__TEXT EXCERPT__
------------------------------------------------

I don't think she should be President but it has nothing to do with her clothes or the stumbling in a press interview. Did any of you know what the "Bush Doctrine" was? The reality is most of us do not know what it is even now. None of the male candidates ever had to answer that one. Thank heavens Hillary was experienced enough to answer all those questions in the debates before Obama so he could draft in the wake of her intelligence when he had to answer.

I have been giving this a lot of thought and wonder why I am the only "feminist" who has a problem with the way Palin is being treated and the universal dismissal of her by the press and liberal thinking women like me. I wanted to write about this for some time and wished I could be articulate enough about the issue so all my women friends and men too (particularly my son) would understand but I could not. However, I found someone who did and so I am copying below an op-ed piece from the NYTimes. While I think the author is not necessarily proud of the present state of women, her comments ring true. Women may have actually come a longer way baby with Palin than any other woman so far. Sorry Hillary.


No Ordinary Woman

by Judith Warner

In 1977, Bella Abzug, the former congresswoman and outspoken feminist said, "Our struggle today is not to have a female Einstein get appointed as an assistant professor. It is for a woman schlemiel to get as quickly promoted as a male schlemiel." In other words, women will truly have arrived when the most mediocre among us will be able to do just as well as the most mediocre of men. By this standard, the watershed event for women this year was not Hillary Clinton's near ascendancy to the top of the Democratic ticket, but Sarah Palin's nomination as the Republicans' NO. 2.

------------------------------------------------

__WRITTEN REQUEST 1__
From the post about Sarah Palin, extract word for word the part that opens with the words containing "I have been" and closes with "far. Sorry Hillary.".
__WRITTEN REQUEST 2__
Answer these questions about the post about Sarah Palin:
(a) In what year did Bella Abzug make the statement quoted in the op-ed?
(b) Which newspaper did the op-ed come from?
(c) Who wrote the op-ed titled "No Ordinary Woman"?

__MATERIAL PROVIDED__
------------------------------------------------

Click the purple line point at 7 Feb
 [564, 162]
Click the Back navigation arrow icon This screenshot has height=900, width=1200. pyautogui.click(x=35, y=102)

------------------------------------------------

__OUTPUT 1__
I have been giving this a lot of thought and wonder why I am the only "feminist" who has a problem with the way Palin is being treated and the universal dismissal of her by the press and liberal thinking women like me. I wanted to write about this for some time and wished I could be articulate enough about the issue so all my women friends and men too (particularly my son) would understand but I could not. However, I found someone who did and so I am copying below an op-ed piece from the NYTimes. While I think the author is not necessarily proud of the present state of women, her comments ring true. Women may have actually come a longer way baby with Palin than any other woman so far. Sorry Hillary.

__OUTPUT 2__
(a) 1977
(b) The NYTimes
(c) Judith Warner